Pour voir se multiplier les écoquartiers et les rues principales florissantes, et ainsi répondre en même temps à la crise du logement et à la crise climatique en créant des milieux de vie complets, il faut financer massivement des projets qui participent directement à l’objectif de la politique : un aménagement plus durable du territoire. L’absence de telles mesures incitatives, vastement réclamées, constituerait une véritable rebuffade.
INTÉGRER
Tous les ministères et organismes prennent des décisions qui vont s’ancrer durablement sur le territoire. Une réelle exemplarité de l’État et le développement d’un réflexe de cohérence territoriale, dans tous les secteurs et à toutes les échelles, sont indispensables au succès de la politique.

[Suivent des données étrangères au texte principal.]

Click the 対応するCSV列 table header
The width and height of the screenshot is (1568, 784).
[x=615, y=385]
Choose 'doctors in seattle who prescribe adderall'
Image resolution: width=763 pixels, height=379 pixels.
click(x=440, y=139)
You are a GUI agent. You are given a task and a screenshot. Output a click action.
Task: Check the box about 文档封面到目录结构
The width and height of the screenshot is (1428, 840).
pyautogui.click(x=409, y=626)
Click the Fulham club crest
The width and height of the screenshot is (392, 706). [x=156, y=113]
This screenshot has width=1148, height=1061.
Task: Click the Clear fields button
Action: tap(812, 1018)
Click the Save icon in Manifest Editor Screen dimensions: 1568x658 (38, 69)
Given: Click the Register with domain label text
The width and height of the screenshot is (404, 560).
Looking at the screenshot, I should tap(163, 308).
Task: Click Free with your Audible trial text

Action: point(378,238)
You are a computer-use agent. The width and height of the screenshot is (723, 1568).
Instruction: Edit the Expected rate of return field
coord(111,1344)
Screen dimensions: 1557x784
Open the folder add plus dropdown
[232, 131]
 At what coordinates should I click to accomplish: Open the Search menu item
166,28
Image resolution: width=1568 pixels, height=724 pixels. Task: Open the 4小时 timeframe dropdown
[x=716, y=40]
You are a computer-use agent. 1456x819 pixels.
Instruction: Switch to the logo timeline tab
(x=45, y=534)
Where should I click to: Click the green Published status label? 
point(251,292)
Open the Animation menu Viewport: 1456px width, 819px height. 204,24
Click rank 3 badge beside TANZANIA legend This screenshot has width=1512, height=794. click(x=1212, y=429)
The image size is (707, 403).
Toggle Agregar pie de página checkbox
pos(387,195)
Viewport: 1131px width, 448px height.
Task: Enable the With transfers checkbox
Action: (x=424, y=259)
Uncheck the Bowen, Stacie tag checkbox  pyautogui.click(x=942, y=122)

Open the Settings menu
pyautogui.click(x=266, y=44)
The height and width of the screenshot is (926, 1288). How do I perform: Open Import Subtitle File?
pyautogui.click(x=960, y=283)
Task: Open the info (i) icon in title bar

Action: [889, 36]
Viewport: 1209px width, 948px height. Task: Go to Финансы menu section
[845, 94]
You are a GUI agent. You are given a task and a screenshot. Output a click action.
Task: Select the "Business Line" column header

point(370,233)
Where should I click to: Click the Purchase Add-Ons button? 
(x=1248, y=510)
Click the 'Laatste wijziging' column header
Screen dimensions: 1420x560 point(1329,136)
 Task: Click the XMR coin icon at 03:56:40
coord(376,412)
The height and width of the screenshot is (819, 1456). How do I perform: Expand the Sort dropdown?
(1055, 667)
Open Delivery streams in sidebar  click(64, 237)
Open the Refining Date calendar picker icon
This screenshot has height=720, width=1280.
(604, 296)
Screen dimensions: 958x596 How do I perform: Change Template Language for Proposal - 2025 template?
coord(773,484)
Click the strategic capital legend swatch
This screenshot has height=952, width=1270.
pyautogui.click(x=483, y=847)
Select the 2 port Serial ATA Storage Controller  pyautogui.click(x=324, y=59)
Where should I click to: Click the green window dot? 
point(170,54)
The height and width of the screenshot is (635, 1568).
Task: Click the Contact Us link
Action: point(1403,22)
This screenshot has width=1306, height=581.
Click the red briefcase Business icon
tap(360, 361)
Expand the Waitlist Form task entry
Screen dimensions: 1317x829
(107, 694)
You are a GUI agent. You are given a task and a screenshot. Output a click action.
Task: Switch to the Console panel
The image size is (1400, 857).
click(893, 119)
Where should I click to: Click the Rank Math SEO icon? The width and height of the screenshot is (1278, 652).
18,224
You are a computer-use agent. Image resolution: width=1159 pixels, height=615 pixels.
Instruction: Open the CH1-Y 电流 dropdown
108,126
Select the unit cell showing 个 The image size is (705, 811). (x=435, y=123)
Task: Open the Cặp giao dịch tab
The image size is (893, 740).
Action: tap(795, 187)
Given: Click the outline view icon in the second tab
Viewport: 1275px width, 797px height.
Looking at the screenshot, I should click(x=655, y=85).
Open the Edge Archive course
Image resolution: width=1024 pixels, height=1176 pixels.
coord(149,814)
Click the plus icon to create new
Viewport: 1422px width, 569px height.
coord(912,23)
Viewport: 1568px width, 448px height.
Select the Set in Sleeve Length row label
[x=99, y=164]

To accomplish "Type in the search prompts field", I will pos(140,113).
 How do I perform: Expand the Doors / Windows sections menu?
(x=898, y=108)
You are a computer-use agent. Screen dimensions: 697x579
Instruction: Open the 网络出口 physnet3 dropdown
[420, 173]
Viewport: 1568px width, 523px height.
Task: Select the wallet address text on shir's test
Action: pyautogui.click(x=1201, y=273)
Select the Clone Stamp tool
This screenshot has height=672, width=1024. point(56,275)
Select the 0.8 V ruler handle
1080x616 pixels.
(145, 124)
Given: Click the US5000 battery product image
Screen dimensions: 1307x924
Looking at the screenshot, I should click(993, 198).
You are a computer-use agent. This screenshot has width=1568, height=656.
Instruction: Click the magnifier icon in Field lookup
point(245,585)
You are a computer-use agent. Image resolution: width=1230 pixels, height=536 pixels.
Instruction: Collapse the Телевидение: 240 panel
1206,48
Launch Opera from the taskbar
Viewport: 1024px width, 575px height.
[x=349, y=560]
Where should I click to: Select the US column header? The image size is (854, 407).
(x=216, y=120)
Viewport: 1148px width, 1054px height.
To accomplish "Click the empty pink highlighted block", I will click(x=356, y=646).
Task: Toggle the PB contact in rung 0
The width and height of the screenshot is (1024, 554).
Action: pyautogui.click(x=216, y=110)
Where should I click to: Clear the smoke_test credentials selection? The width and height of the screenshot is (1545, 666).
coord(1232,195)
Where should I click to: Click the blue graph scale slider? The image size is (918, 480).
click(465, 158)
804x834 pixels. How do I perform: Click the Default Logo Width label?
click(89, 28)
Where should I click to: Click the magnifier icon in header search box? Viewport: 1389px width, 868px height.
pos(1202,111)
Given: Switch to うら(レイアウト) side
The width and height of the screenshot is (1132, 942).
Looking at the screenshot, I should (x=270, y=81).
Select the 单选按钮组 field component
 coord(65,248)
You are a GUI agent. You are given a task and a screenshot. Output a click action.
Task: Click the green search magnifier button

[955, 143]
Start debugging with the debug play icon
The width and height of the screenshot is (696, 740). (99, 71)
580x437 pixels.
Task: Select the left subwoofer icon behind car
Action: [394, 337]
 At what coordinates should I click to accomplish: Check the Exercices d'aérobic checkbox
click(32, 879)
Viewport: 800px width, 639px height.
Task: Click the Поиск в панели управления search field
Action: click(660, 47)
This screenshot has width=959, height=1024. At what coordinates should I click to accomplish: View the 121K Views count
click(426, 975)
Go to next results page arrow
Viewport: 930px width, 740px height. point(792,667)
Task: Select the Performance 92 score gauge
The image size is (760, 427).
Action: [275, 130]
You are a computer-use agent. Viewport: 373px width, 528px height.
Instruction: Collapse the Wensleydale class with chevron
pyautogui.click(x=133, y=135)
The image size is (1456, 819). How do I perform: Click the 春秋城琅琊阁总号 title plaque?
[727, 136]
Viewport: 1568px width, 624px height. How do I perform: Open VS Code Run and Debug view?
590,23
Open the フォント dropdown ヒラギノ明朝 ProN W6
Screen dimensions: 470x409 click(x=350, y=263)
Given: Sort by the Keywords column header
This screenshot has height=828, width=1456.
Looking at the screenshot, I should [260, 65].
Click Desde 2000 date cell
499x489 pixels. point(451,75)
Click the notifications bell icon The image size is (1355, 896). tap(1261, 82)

Pensons à la localisation du futur hôpital à Gatineau, où la mobilisation locale a permis d’éviter ce qui promettait d’être une erreur monumentale, en rappelant au gouvernement l’importance d’un emplacement central et accessible en transport en commun.
D’ailleurs, parmi les clés de succès, il est nécessaire d’accroître la planification intégrée de deux concepts qui ont été par le passé trop souvent traités en silo, soit l’aménagement et les transports.
GÉNÉRALISER
Il faut un leadership gouvernemental fort : les enjeux sont trop collectifs pour s’en remettre uniquement au sens des responsabilités dans chacune des collectivités québécoises. De plus, comme plusieurs acteurs municipaux l’ont souligné, les municipalités sont en concurrence pour attirer de nouvelles familles, de nouveaux emplois, des commerces, etc.
Celles qui prennent sans attendre le virage d’un urbanisme plus durable doivent être saluées. Mais pour assurer l’équité et faire en sorte que l’exception devienne la norme, l’État doit changer les règles pour toutes. Sans quoi, l’étalement urbain endigué à un endroit risque fort de déborder à un autre endroit.
ACCÉLÉRER
Avec le plan de mise en œuvre de la politique nationale, il faudra agir vite, efficacement et partout. Réviser la Loi sur l’aménagement et l’urbanisme est, à cet égard, une avenue pertinente. Mais pour porter ses fruits, cette révision législative ne peut pas et ne doit pas se limiter à un simple rafraîchissement des procédures. La nouvelle loi devra rendre obligatoires de réels changements de pratiques. Même chose pour les orientations gouvernementales en aménagement du territoire.
Le temps presse. Chaque mois de retard revient à s’enliser plus profondément dans un mode de développement énergivore, consommateur de ressources et de territoire et néfaste à la santé. Tout ce que nous construisons encore selon l’ancien modèle creuse notre déficit environnemental et social et s’ajoute à la somme des problèmes que nous devrons résoudre par la suite.
Ces 24 derniers mois, nous avons été des milliers à « parler territoire », avec la confiance que le gouvernement aurait le courage d’agir. Ce n’est pas le moment de baisser la barre. La montagne ne peut pas accoucher d’une souris.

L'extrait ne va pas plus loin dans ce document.